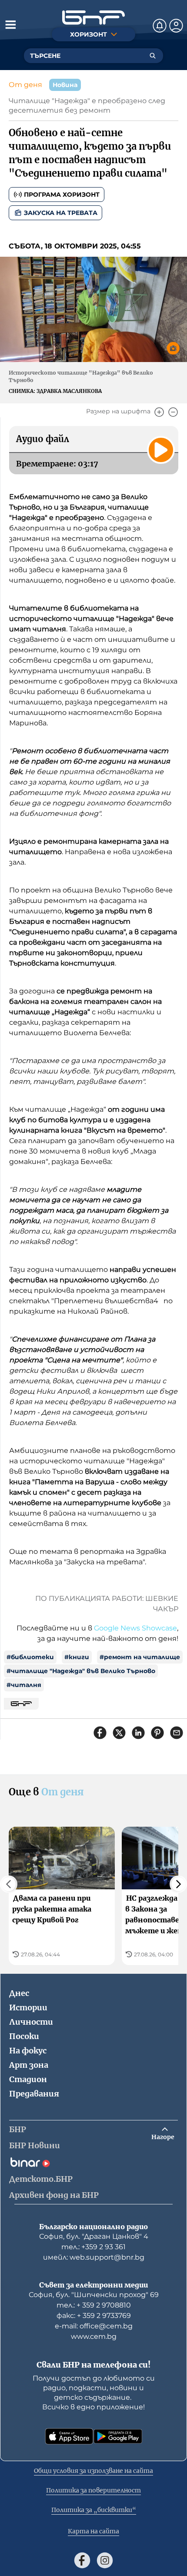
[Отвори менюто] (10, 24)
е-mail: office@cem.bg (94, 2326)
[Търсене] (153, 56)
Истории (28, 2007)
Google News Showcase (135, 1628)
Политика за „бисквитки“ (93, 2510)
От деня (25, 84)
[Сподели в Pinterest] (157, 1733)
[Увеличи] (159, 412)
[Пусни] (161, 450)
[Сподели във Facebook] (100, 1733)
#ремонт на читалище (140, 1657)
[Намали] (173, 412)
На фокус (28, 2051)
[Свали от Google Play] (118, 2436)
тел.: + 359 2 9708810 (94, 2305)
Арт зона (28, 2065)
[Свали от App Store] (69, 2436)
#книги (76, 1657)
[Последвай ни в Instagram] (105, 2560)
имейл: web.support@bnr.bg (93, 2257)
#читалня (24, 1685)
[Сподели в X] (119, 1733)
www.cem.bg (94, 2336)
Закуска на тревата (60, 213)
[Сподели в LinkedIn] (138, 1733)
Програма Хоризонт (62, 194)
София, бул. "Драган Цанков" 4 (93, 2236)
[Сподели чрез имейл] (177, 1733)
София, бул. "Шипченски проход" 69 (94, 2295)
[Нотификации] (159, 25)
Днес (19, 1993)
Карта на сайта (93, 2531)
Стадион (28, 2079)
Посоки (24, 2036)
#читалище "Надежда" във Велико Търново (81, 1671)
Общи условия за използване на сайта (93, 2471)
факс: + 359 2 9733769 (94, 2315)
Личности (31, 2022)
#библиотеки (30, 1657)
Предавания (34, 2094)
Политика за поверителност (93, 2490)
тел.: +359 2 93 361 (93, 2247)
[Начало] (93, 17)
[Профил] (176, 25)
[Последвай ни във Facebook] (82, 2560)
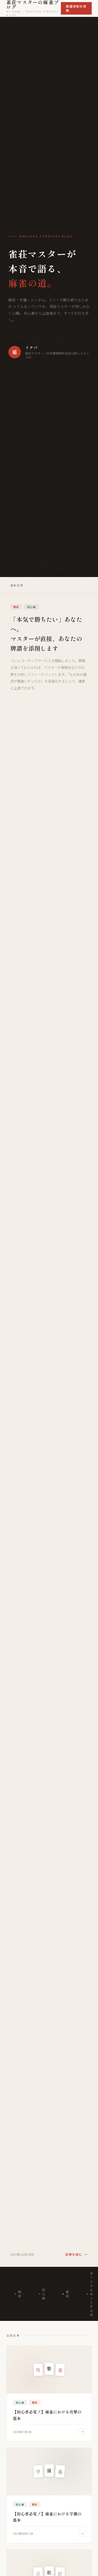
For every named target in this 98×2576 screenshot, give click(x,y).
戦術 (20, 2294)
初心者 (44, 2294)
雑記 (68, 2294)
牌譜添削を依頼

+ + + + +

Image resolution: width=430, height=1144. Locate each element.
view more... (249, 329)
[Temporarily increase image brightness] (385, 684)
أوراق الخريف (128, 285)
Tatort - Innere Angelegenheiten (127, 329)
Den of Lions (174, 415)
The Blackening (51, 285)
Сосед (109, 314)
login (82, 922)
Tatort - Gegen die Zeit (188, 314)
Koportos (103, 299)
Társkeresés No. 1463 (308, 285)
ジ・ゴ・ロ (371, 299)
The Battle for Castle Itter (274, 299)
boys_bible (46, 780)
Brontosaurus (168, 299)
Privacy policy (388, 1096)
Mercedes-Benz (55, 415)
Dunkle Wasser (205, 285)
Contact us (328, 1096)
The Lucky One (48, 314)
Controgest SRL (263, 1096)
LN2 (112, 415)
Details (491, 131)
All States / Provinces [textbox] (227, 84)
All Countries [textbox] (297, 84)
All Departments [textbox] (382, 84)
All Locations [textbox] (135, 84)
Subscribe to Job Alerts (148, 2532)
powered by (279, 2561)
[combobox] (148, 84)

+ + + + +

- _INSTRUCTIONS FOR THE TASK_
With the line holding "login (82, 922)" as the first and the line holding "[combobox] (148, 84)" as the last, set down that range of the entries above exactly, and nothing else.

- _EXPECTED OUTPUT_
login (82, 922)
Tatort - Gegen die Zeit (188, 314)
Koportos (103, 299)
Társkeresés No. 1463 (308, 285)
ジ・ゴ・ロ (371, 299)
The Battle for Castle Itter (274, 299)
boys_bible (46, 780)
Brontosaurus (168, 299)
Privacy policy (388, 1096)
Mercedes-Benz (55, 415)
Dunkle Wasser (205, 285)
Contact us (328, 1096)
The Lucky One (48, 314)
Controgest SRL (263, 1096)
LN2 (112, 415)
Details (491, 131)
All States / Provinces [textbox] (227, 84)
All Countries [textbox] (297, 84)
All Departments [textbox] (382, 84)
All Locations [textbox] (135, 84)
Subscribe to Job Alerts (148, 2532)
powered by (279, 2561)
[combobox] (148, 84)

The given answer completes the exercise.